Belki bununla ilişkili olarak şu olguya dikkat çekmek gerekiyor, 19. yy’da sanat ve doğa bilimleri birbirinden ayrı krallıklara tabi değildi. dOCUMENTA (13)’e bilimcileri de, özellikle biyologları, katılımcı olarak dahil ettiniz. İstanbul’da bu karışıma fizikçiler ve denizbilimciler eklendi.

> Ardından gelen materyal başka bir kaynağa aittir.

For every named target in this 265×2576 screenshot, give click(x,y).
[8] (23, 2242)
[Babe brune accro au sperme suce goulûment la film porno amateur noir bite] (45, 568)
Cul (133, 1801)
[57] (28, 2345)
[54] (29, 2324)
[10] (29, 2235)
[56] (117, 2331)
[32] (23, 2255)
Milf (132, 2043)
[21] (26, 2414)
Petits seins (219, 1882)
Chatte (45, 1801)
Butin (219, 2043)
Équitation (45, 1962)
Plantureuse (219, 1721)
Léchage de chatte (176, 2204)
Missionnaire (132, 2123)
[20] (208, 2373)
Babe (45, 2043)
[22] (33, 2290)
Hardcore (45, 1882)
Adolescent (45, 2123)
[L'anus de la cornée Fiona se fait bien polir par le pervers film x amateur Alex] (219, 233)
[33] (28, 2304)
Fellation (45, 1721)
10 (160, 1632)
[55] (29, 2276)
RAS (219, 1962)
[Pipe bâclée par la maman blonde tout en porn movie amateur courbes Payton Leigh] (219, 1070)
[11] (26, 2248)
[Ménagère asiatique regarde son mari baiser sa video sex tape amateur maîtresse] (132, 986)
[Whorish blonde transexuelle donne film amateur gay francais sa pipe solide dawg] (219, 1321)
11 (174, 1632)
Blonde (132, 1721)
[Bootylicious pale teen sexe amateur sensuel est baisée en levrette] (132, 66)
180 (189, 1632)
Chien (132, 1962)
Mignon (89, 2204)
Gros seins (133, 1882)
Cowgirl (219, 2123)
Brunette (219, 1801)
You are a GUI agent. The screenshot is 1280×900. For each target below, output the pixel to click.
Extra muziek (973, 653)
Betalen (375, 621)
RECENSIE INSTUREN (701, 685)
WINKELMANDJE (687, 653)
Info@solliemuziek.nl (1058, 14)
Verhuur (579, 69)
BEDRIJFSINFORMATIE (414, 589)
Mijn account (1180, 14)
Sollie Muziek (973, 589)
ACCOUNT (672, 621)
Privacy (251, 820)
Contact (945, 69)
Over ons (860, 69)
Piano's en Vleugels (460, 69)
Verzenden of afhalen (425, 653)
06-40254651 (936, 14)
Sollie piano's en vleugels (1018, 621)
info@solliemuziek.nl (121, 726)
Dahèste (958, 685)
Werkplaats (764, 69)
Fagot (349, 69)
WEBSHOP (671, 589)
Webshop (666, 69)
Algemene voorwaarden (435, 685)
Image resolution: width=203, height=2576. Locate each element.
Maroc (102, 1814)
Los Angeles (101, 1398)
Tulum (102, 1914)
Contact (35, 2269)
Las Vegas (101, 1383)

Evet, hala sanatın özel bir alanının olduğu düşüncesinin bir parça demode olduğunu düşünüyorum. [Gülüşmeler] Bir laboratuarda çalışan Fizikçi William Irvine ve Ed Atkins’in yaptığı herhangi bir çalışma arasında gerçekten hiçbir fark görmüyorum.
Bu bakış açısı sizinle birlikte çalıştığınız sanatçılar arasında bir fark yaratıyor olabilir, çünkü tahminime göre onlar nesillerdir devam etmekte olan sanat tarihinin bir parçası olduklarına inanıyorlar.
Tamam her şey yolunda, beni kabulleniyorlar. [Gülüşmeler] Onlarla yaptığım sohbetler var. Onların bu bakış açısından gerçekten çok hoşlandığını düşünüyorum. Herhangi bir sanat sergisine davet edildiklerinde hiç yaşamadıkları, muazzam bir bilgi paylaşma deneyimi olasılığıyla karşı karşıyalar.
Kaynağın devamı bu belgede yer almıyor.